PROMPT =>
Copy exactly the lines of the data below that run from the line holding "Image resolution: width=1024, height=2185." through the line holding "Ver produtos", both ends included.

EXCERPTED RECORDS =>
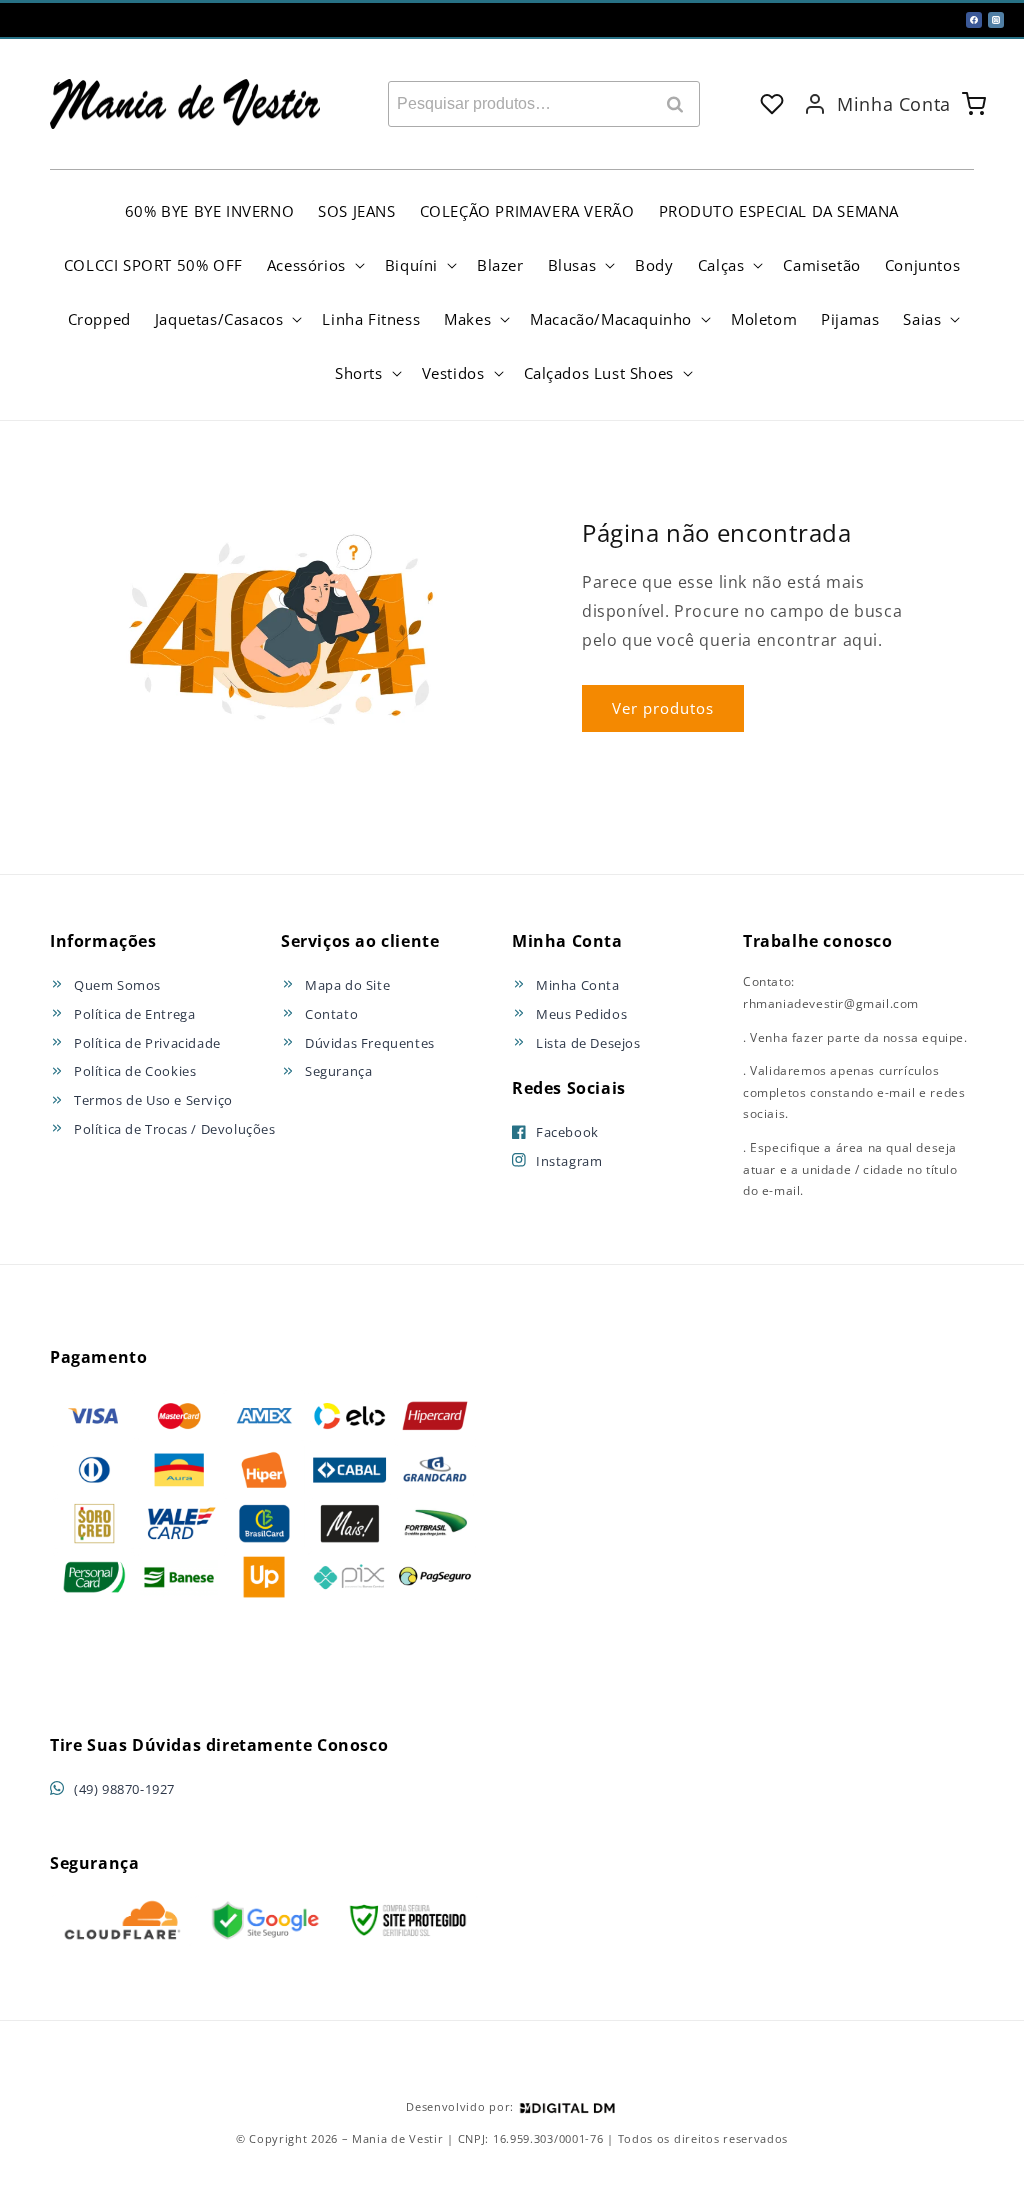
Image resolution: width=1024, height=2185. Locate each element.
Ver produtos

--

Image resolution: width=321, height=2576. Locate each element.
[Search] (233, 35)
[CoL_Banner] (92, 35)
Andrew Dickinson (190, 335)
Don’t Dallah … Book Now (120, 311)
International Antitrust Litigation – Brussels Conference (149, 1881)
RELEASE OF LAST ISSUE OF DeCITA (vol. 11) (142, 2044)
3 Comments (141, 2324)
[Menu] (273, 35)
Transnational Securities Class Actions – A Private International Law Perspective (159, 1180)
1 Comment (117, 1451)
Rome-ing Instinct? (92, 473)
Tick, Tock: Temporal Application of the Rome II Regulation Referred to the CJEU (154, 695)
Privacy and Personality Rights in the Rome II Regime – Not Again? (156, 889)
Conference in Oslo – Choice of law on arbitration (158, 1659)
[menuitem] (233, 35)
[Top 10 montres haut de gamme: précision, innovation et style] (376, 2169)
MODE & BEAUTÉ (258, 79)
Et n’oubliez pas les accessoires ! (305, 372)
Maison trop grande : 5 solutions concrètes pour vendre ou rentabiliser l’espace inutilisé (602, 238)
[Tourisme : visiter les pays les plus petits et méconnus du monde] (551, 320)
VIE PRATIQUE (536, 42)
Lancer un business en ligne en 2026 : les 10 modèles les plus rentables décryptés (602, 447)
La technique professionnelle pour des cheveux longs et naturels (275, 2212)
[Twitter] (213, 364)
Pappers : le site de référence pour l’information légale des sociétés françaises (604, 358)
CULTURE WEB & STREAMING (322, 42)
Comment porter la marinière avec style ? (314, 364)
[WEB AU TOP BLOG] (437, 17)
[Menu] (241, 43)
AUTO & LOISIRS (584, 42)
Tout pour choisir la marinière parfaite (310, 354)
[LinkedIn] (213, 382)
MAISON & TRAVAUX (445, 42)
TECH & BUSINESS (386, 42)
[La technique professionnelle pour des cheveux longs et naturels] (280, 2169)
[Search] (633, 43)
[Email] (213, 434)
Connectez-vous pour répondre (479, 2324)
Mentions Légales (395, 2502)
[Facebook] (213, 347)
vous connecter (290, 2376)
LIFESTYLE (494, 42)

--

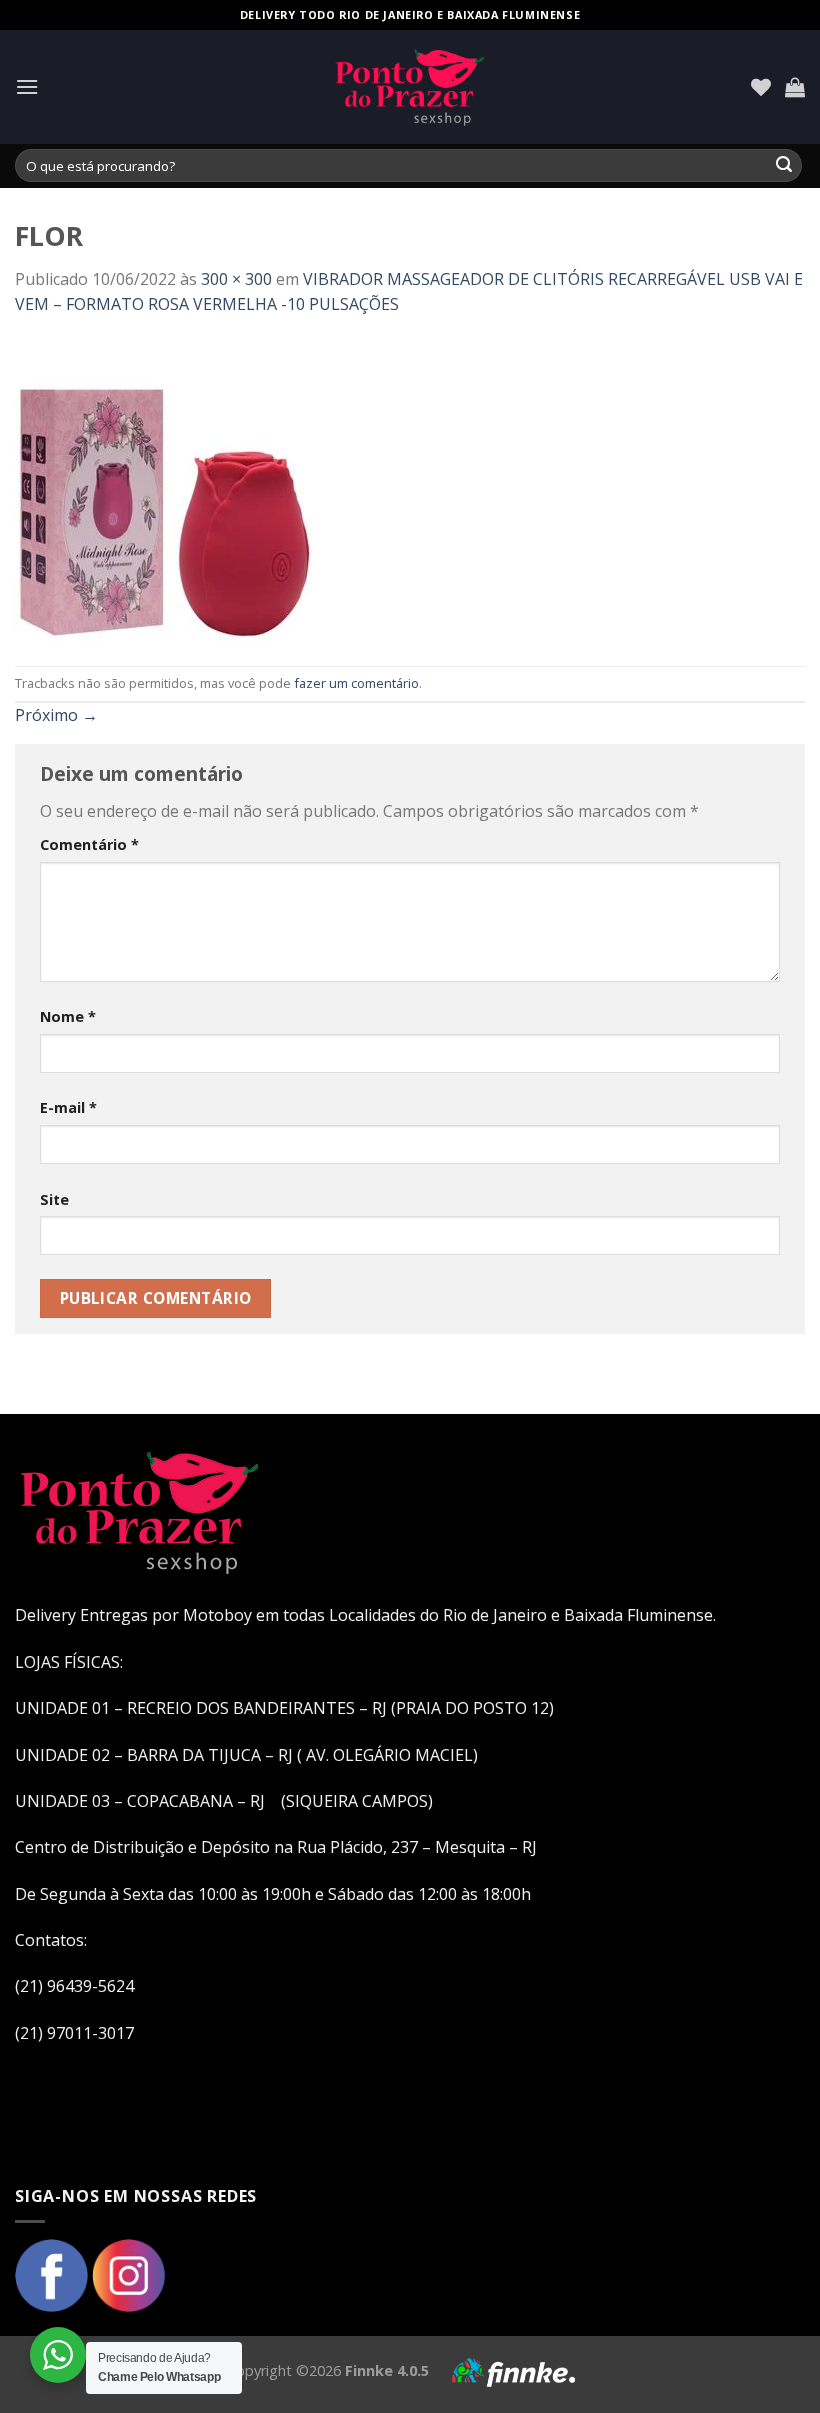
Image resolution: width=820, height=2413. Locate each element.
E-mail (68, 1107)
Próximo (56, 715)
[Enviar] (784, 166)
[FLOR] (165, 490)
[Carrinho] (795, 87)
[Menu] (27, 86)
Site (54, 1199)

YOUR SOLUTION =>
Image resolution: width=1024, height=2185. Locate each element.
Ver produtos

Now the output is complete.